The assignee of the present invention manufactures and deploys spacecraft for, inter alia, communications, broadcast and imaging services, more particularly, spacecraft having a nadir facing payload and capable of generating a substantial amount of DC power. One class of orbits of interest for such spacecraft includes Low Earth Orbit (LEO), the term LEO generally being considered to relate to orbits having an altitude between 160 and 2000 km.
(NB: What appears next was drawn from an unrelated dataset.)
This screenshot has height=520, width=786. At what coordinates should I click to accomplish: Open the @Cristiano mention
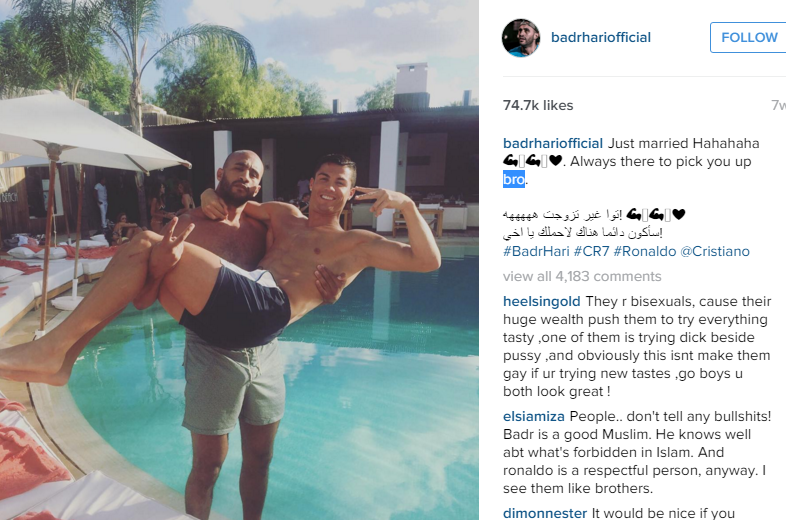[714, 251]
Spacecraft in such orbits experience disturbance torques and drag from aerodynamic forces resulting from impingement of atmospheric gas molecules, atoms or other particles on spacecraft surfaces. Aerodynamic forces diminish rapidly as a function of increasing orbital altitude, and are generally no greater than solar radiation forces at altitudes above 800 km. As a result, some spacecraft operators avoid LEO orbits with altitudes below about 800 km. For example, Globalstar spacecraft operate at an altitude of about 1,400 km; as a further example, Iridium spacecraft operate at an altitude of about 780 km. Where spacecraft operating in LEO orbit are required to operate at orbits having an altitude less than 600 km (e.g., the International Space Station at about 400 km) a very appreciable amount of propellant is ordinarily required to offset aerodynamically induced drag forces and torques, so as to maintain a desired orbital altitude and attitude.
Thus, improved techniques for maintaining a desired orbital altitude and attitude are desirable for spacecraft operating in atmospheric conditions typical of LEO orbits having an altitude in the range of 200 to 800 km are desirable.